Religion

   

La Chine compte plusieurs religions telles que le bouddhisme, le taoïsme, l'islam, le protestantisme et le catholicisme, avec plus de 100 millions d'adeptes, plus de 100 000 lieux d'activités religieuses et plus de 3 000 organisations religieuses nationales et locales. Parmi les quelque 300 000 membres des divers clergés, on compte 200 000 bonzes et bonzesses, 25 000 taoïstes, 40 000 imams, 4 000 prêtres catholiques et plus de 20 000 pasteurs protestants.

Politique religieuse

Dans la Constitution de la République populaire de Chine, il est stipulé que « les citoyens chinois jouissent de la liberté de croyance religieuse », qu'« aucun organisme d'État, aucun groupement social, aucun individu ne peut contraindre un citoyen à épouser une religion ou à ne pas la pratiquer, ni adopter une attitude discriminatoire à l'égard du citoyen croyant ou du citoyen athée », et que « l'État protège la pratique religieuse normale ». Il est également stipulé : « Nul ne peut se servir de la religion pour troubler l'ordre social, nuire à la santé des citoyens et entraver l'application du système d'enseignement de l'État », et « Les groupements religieux et les affaires religieuses ne sont assujettis à aucune domination étrangère».

Dans la « Loi sur l'autonomie des régions peuplées d'ethnies minoritaires », les « Principes généraux du Code civil », la « Loi sur l'éducation », le « Code du travail », la « Loi sur la scolarité obligatoire », le « Code électoral des assemblées populaires », la « Loi sur l'organisation des comités de villageois », la « Loi sur la publicité », il est stipulé que les citoyens ont le droit d'élire et d'être élus, sans distinction de croyance religieuse ; les biens légalement acquis des groupements religieux sont sous la protection de l'État ; l'éducation est indépendante de la religion ; les citoyens jouissent légalement de l'instruction sans distinction de croyance religieuse ; les communautés ethniques doivent respecter mutuellement les langues et écritures, les mœurs et coutumes, et la croyance religieuse ; dans l'emploi, les citoyens ne sont pas discriminés pour leur croyance religieuse ; la publicité et les marques de commerce ne doivent pas présenter de contenu discriminatoire face à l'ethnie et la religion.
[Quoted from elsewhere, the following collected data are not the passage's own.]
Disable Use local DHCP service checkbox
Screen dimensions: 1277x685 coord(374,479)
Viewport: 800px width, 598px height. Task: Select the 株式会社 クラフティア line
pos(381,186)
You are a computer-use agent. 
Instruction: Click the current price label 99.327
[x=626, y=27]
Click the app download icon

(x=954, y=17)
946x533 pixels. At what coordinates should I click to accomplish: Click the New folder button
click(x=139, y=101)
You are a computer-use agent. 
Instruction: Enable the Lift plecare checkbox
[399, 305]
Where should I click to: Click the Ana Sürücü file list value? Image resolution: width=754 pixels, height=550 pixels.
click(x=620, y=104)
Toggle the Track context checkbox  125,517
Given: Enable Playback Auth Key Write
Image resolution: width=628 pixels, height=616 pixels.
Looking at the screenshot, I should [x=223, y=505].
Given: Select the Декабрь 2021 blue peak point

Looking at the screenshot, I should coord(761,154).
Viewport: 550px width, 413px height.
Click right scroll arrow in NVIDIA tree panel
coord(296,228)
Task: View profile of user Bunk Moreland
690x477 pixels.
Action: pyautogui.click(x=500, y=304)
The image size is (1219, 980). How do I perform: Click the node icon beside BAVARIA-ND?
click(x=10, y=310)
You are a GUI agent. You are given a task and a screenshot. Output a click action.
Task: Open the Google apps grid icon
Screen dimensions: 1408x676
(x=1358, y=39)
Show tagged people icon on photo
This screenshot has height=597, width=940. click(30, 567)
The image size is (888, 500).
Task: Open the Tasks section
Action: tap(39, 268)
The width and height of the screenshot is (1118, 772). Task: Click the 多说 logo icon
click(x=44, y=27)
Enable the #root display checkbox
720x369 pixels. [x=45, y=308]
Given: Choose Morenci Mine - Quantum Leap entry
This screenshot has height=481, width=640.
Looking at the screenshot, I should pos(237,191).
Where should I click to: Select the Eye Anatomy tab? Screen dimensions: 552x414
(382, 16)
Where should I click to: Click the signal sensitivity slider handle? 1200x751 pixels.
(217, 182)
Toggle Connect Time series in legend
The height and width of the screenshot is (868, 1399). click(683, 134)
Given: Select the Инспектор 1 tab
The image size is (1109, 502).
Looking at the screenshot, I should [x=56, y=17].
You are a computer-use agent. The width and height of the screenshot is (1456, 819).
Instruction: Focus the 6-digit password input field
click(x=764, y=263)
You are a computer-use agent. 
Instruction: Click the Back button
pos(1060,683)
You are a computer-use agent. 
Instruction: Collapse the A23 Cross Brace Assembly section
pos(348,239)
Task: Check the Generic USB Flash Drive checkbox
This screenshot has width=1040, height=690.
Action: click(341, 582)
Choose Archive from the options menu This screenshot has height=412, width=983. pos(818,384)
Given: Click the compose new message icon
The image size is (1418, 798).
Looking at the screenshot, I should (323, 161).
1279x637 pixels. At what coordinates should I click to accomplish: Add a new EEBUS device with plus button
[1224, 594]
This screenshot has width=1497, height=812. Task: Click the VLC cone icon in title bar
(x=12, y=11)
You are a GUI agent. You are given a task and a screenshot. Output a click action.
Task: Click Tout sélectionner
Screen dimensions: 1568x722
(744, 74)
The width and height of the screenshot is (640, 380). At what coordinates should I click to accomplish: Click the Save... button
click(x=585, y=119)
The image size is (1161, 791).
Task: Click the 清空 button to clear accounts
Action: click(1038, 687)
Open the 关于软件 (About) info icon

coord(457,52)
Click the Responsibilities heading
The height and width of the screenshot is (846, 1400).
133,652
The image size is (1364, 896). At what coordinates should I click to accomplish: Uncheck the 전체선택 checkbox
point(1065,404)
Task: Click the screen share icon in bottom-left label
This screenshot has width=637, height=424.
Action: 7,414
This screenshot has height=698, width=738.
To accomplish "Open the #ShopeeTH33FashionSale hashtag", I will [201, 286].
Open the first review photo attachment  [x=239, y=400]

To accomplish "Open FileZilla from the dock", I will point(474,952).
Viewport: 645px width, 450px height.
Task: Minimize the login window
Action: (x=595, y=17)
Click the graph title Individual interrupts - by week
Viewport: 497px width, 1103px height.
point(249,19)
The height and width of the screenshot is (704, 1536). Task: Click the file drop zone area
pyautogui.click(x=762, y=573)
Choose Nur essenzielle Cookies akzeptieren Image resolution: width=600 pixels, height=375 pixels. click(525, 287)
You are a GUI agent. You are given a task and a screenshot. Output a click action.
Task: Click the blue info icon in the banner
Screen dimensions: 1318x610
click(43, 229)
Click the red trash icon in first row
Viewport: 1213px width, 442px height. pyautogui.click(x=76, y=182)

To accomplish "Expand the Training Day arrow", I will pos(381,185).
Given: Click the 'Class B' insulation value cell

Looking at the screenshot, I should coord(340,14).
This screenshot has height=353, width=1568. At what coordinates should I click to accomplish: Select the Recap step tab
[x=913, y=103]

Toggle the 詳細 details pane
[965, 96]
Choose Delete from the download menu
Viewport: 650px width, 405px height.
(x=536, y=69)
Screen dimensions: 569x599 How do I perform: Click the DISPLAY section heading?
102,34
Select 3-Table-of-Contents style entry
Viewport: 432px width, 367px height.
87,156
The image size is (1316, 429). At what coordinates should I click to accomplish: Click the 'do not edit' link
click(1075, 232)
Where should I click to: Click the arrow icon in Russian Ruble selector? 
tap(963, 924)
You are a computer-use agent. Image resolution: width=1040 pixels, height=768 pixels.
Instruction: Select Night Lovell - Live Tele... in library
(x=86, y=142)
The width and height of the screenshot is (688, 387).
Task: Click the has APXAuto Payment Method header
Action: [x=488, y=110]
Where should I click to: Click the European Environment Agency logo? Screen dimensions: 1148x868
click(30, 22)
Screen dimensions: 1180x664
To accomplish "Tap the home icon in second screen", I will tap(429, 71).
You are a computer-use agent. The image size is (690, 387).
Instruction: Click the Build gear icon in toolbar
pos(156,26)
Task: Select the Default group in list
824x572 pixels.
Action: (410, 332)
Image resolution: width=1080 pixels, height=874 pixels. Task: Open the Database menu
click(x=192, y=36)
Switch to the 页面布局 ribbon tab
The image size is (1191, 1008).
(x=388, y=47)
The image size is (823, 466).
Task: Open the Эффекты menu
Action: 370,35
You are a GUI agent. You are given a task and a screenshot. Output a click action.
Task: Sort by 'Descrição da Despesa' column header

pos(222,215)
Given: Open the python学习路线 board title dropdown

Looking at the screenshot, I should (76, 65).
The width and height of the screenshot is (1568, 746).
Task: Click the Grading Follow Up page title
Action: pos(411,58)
Le 1er mars 2005, le Conseil des affaires d'État a mis en application les « Dispositions relatives aux affaires religieuses », lesquelles définissent sous forme de loi les divers droits dont jouissent les groupements religieux, les lieux d'activités religieuses et les citoyens croyants dans les domaines de l'organisation d'activités religieuses, de l'ouverture d'écoles et d'instituts confessionnels, de la publication de livres et revues à contenu religieux, de la gestion des biens religieux et des échanges religieux avec l'étranger. Ce document démontre le but législatif du gouvernement chinois de respecter et protéger la liberté religieuse dont jouissent les citoyens, et définit les normes auxquelles les actes administratifs des départements d'administration doivent s'adapter conformément au principe de gouverner selon la loi et d'édifier un État de droit.

En Chine, les diverses religions jouissent d'un statut égal et coexistent en harmonie sans aucun conflit. Les citoyens, qu'ils soient croyants ou non, se respectent et vivent en bonne intelligence, grâce à l'esprit de tolérance de la culture traditionnelle et en particulier au gouvernement chinois qui a élaboré et qui applique la politique de la liberté de croyance, et a établi des relations politico-religieuses conformes aux conditions spécifiques du pays après la fondation de la République populaire de Chine en 1949.